* TRY IT
Pull from the data below each line where the word "target" occurs, and copy it.

* Stored records
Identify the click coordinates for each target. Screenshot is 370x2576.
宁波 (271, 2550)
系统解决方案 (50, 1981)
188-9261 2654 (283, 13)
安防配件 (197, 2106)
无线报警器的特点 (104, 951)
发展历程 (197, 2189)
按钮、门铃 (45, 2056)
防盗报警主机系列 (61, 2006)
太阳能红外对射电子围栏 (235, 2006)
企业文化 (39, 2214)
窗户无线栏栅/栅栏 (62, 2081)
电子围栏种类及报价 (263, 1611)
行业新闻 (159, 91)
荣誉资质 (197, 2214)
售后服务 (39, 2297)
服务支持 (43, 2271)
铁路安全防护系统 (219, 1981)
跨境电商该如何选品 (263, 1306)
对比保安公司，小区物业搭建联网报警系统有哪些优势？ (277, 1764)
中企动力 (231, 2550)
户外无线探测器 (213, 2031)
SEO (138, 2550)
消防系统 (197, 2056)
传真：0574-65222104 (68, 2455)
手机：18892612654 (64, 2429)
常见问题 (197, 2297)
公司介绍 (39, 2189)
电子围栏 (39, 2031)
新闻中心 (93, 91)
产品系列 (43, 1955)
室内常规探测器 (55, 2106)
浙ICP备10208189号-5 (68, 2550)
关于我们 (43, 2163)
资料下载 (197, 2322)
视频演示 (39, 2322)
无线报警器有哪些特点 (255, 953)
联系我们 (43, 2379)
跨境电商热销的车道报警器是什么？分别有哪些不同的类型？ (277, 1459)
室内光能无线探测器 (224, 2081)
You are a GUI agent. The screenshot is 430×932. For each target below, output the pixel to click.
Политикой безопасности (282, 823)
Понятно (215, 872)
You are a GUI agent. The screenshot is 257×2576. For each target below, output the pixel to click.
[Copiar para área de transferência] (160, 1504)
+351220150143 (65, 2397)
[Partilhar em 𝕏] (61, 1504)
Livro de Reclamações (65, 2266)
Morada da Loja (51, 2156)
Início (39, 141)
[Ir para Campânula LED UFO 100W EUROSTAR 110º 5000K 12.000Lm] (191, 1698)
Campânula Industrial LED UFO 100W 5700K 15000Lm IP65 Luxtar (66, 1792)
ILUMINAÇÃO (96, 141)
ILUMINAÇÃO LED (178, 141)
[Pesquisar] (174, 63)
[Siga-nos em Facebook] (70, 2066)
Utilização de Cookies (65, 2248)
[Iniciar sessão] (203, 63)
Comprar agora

* RESPONSE AREA
Identify the click coordinates for each target. Screenshot is 370x2576.
You are a GUI agent. The screenshot is 430×932. For each target below, output the pixel to click.
You are a GUI agent. The screenshot is 257×2576. For each target below, output the pixel to click.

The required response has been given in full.